At the tail end of the rainy season the Sahel was verdant and lush, and the
hillsides were carpeted in a soft patina of tall, tufted grass that rolled
in waves towards the horizon.  A rash of stubby acacia trees dotted the
landscape, dark compound leaves thrust against the bright sky; underneath
them, pooled in the shadows, lazed the goats and sheep that made up the
local economy.  

Here and there we came upon a village of earthen homes, like sugar-cube
blocks the color of fresh clay set amongst the trees, seeming the less
permanent of the two, the twin minarets of a mosque peering from behind a
copse of trees, easily the centerpiece of the village.  The valleys were
dry, but yellow and red slashes in the earth disclosed where the water had
run just weeks ago, and run violently, if the eroded gulleys were any
indication.  It was hard to imagine such water in a place where rain falls
so infrequently.

The temperature rose as we advanced; by noon the glare overhead bleached the
hillsides and sent the goats underneath the shade of the acacias.  As the
Indonesians liked to say, no one budges during the heat of midday but mad
dogs and Englishmen.  My thermometer showed mid-30s by mid-morning and 40
degrees by mid-afternoon.

We stopped for lunch at an auberge near the village of Gamadji, where I
noticed for the first time the Senegal River had been just behind the trees
the whole length of our trip.  But I gazed down the throat of the well to
see the water table far, far below me; the water surface shone like a tiny
mirror alongside an iron-run ladder that took my breath away.  Do the people
fish much around here?
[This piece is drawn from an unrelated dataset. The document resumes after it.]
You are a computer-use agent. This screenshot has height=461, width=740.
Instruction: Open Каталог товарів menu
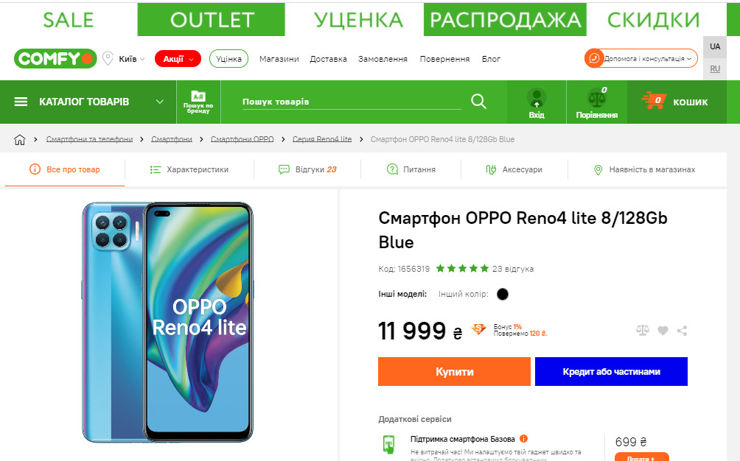coord(88,102)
I asked.  Not really, came the quiet reply.  The
people prefer their sheep.  Beyond the road that led us into Senegal's
hinterland, and the river at the edge of the Sahel, lie the Islamic Republic
of Mauritania.  But what was distant and forbidding on the map was just
another hillside before us, and more grassland and acacias pressing against
the broad, African sky - not so forbidding after all.  Later we descended to
the river's edge, where the local ferry was beached on mudflats for repairs,
and the locals made do with wooden pirogues, the inevitable lowest
common denominator for water transport in West Africa.

As usual, my penchant was to extoll the simplicity of village life, the
comfort of routine and the order that traditions provide.  But the Sahelians
struggle more than most to make ends meet, and their lives aren't easy.  In
one village I spotted a young woman who had been brought to the village
edge, prostrate beside a bottle of water provided for her.  I presumed she
was recovering from some illness at a distance the others deemed safe.  And
besides, these are not the remote, cultural outposts the foreigner would
like to make them: I had a 3G internet the whole time we traversed the
route, and had I been a Peace Corps volunteer in one of these villages, I
could have surfed the web from my cell phone (a far cry from the lifestyle I
lived only a decade ago in northern Nicaragua).  Such is progress.

Next stop, of course, is the desert, somewhere, somehow.  The Sahel charms
me each time with its broad sky, the imposed austerity.  It's reasonable to
expect the desert itself will impress even more dramatically.